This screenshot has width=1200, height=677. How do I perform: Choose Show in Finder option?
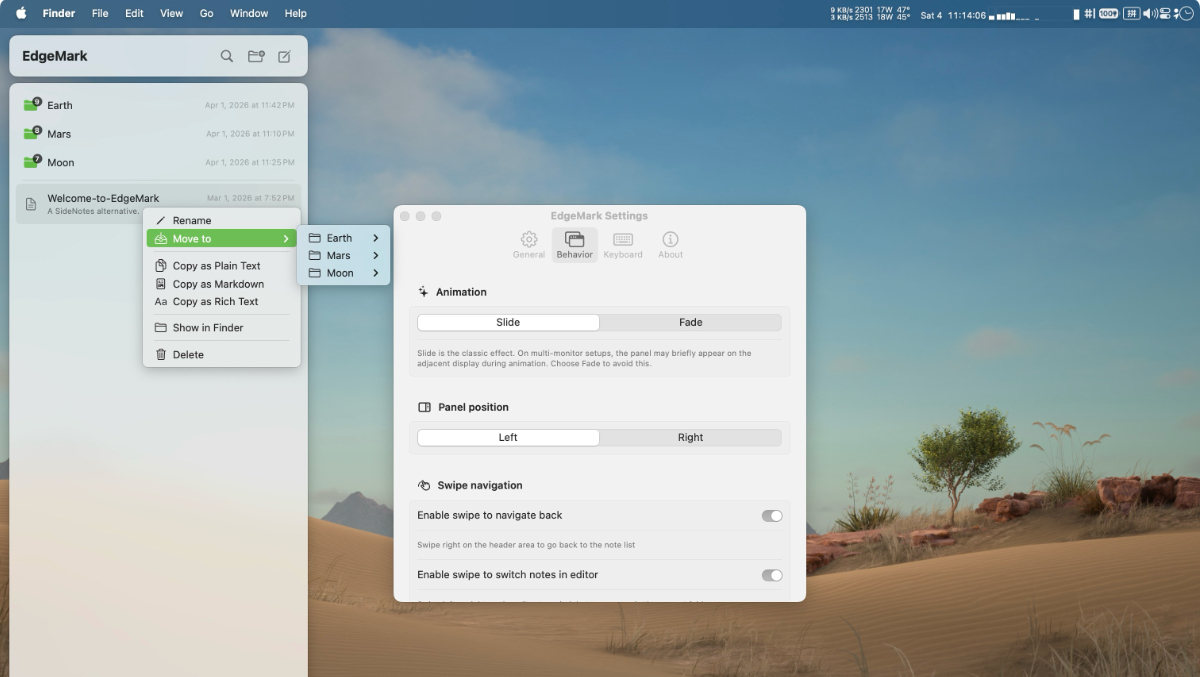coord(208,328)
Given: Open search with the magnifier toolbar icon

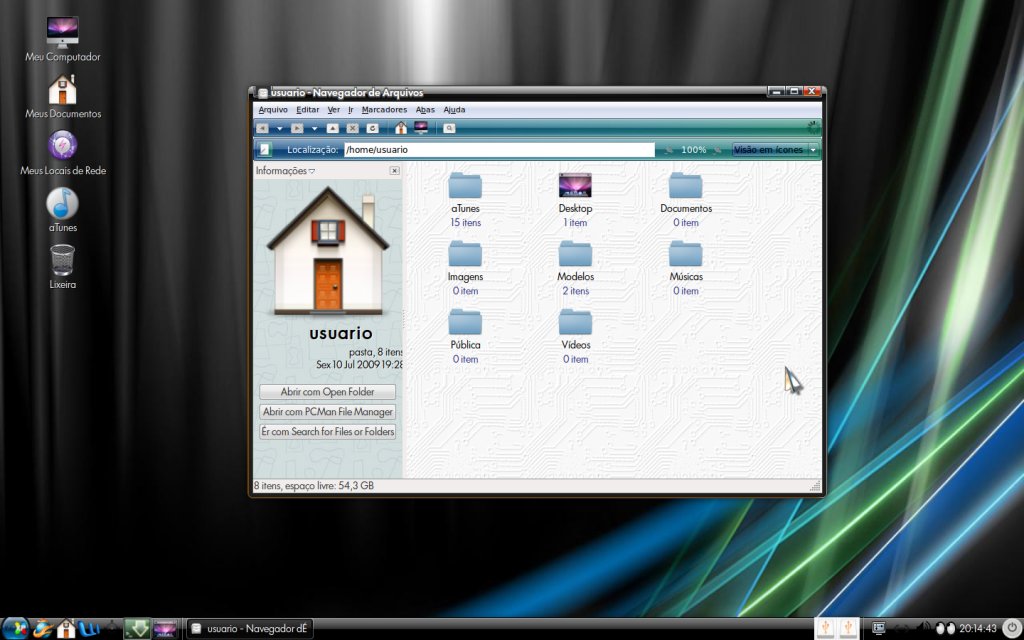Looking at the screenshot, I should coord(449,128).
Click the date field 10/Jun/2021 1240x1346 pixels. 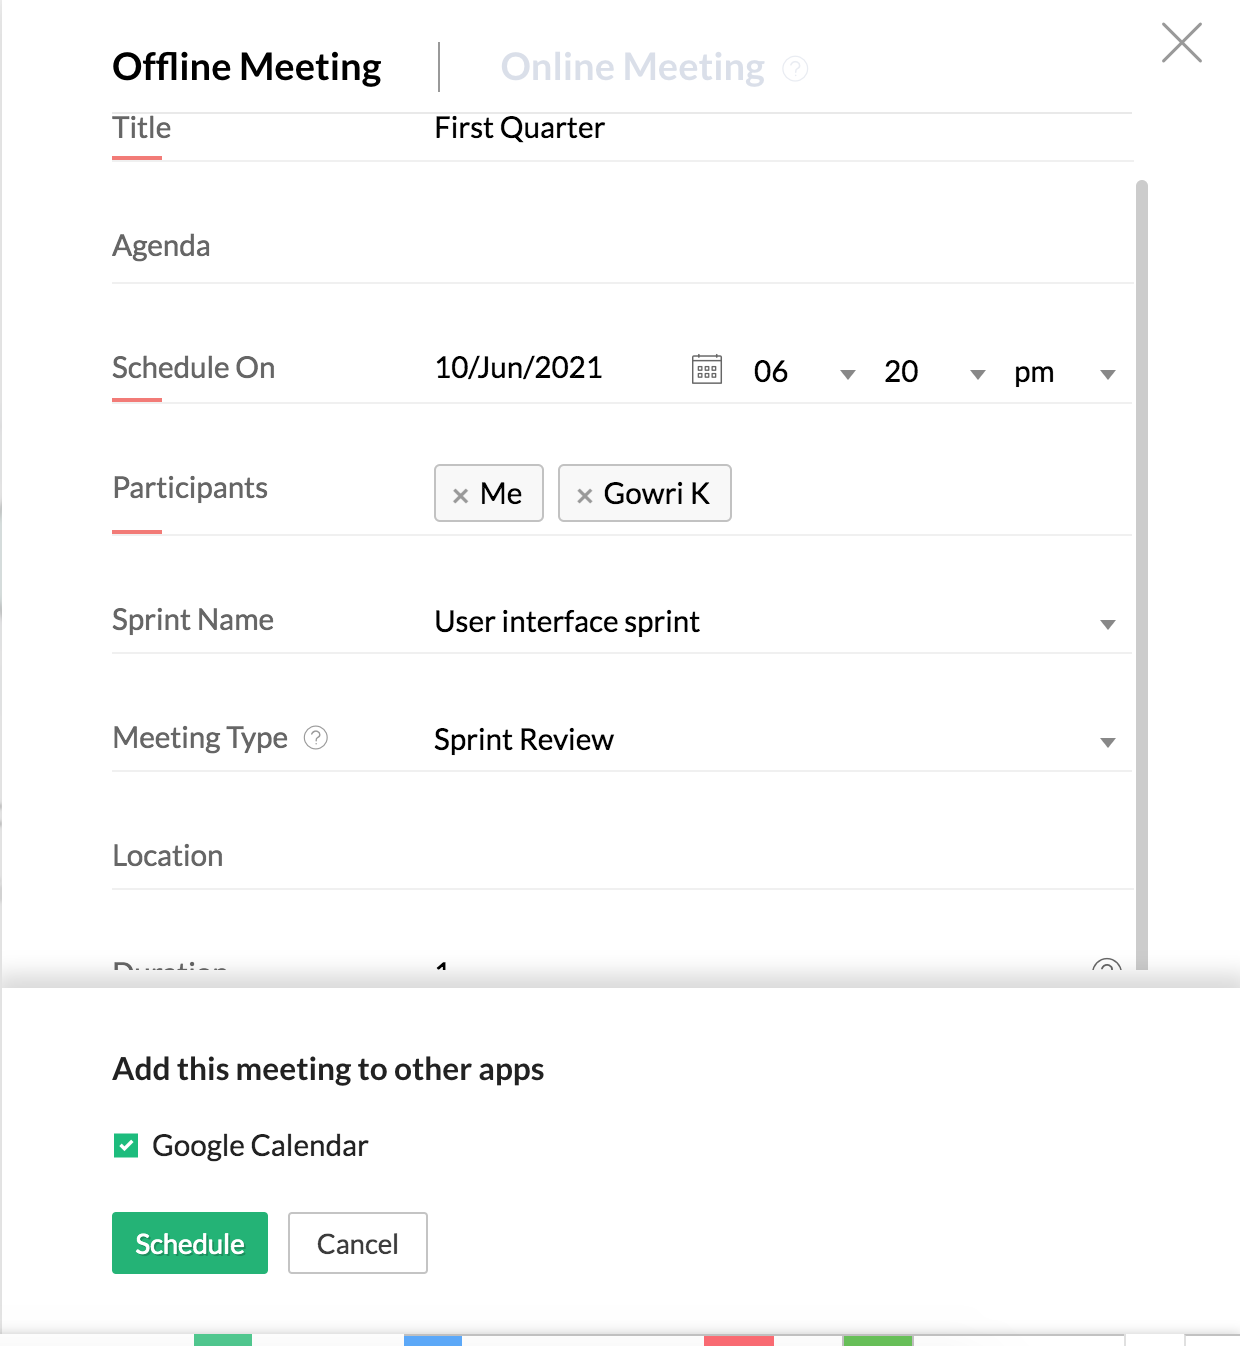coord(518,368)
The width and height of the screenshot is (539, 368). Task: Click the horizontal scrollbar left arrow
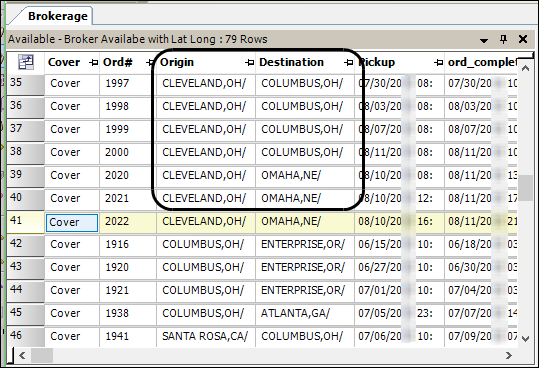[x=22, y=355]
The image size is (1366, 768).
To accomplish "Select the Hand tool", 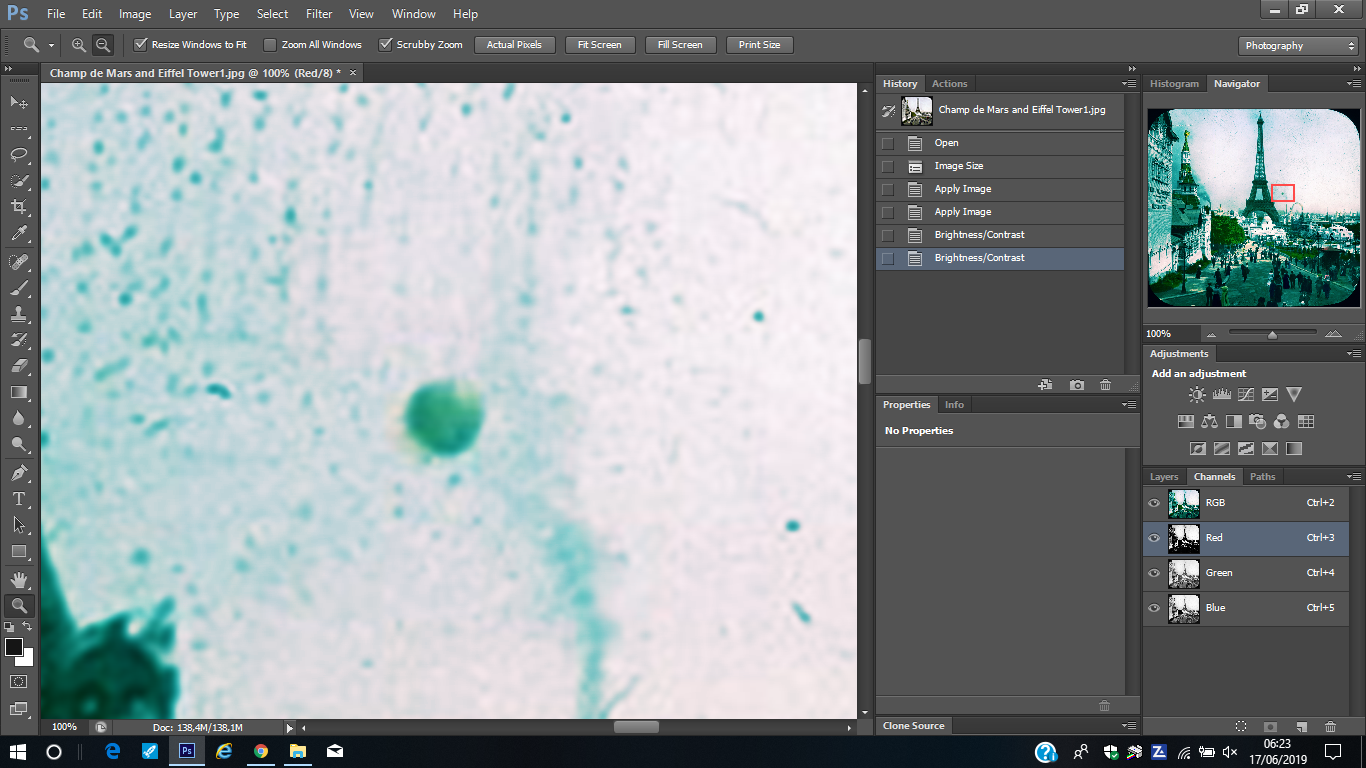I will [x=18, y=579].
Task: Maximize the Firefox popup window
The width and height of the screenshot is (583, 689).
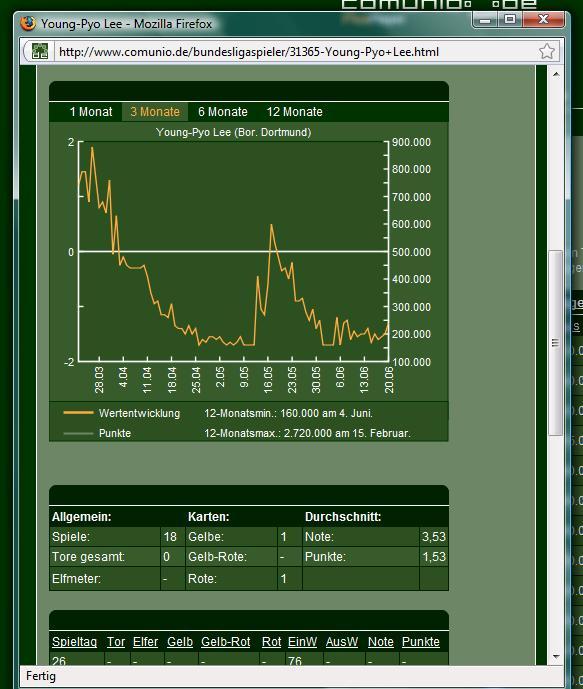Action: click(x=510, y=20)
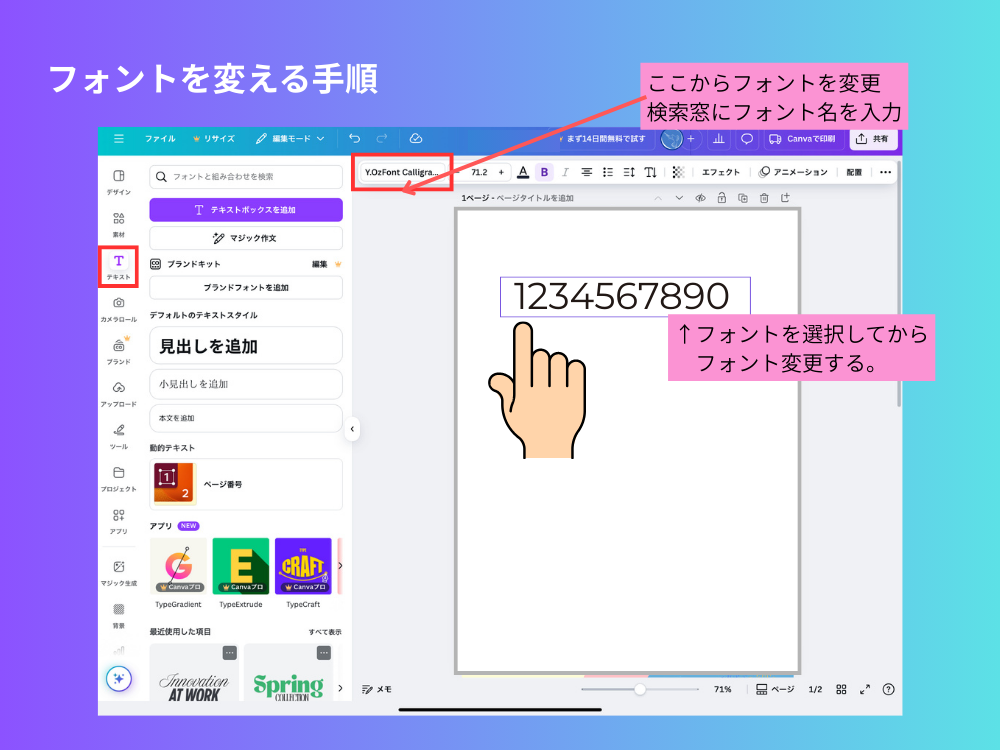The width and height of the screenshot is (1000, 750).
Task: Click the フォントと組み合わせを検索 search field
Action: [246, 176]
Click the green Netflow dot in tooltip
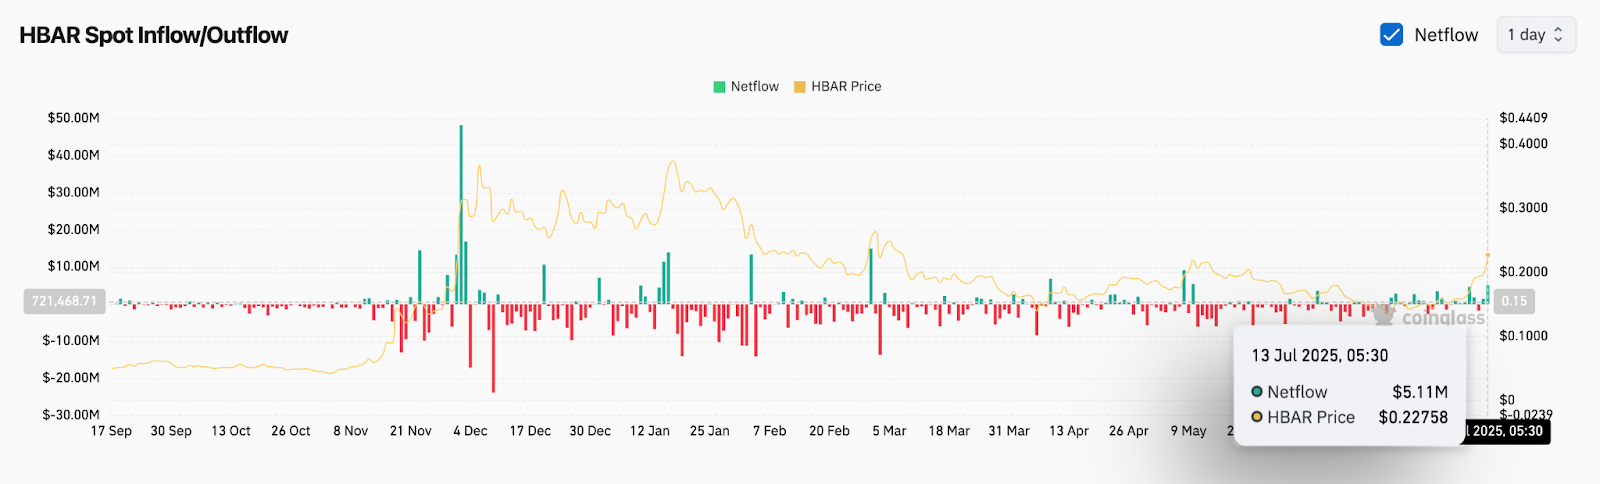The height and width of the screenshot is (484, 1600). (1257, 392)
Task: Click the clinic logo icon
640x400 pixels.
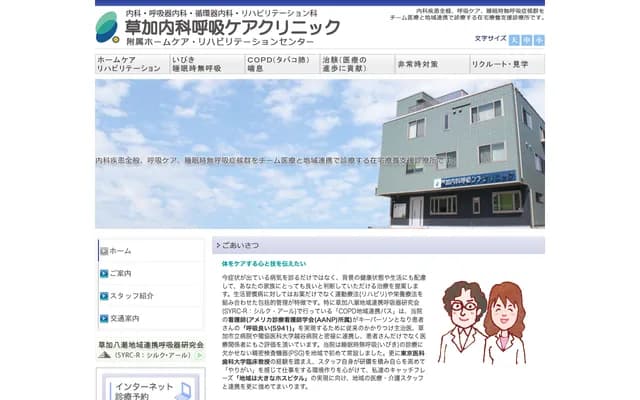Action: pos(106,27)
+-------+
_Description of the task_: Once you find the line containing "The width and height of the screenshot is (583, 689).", transcribe it and each line after it to the end of the records exactly, and leave out the pictures.

_Response below_:
The width and height of the screenshot is (583, 689).
Action: click(x=510, y=20)
The width and height of the screenshot is (1000, 750).
Task: Click the フォントと組み合わせを検索 search field
Action: [246, 176]
Click the green Netflow dot in tooltip
The height and width of the screenshot is (484, 1600). (1257, 392)
Task: Click the clinic logo icon
640x400 pixels.
Action: pos(106,27)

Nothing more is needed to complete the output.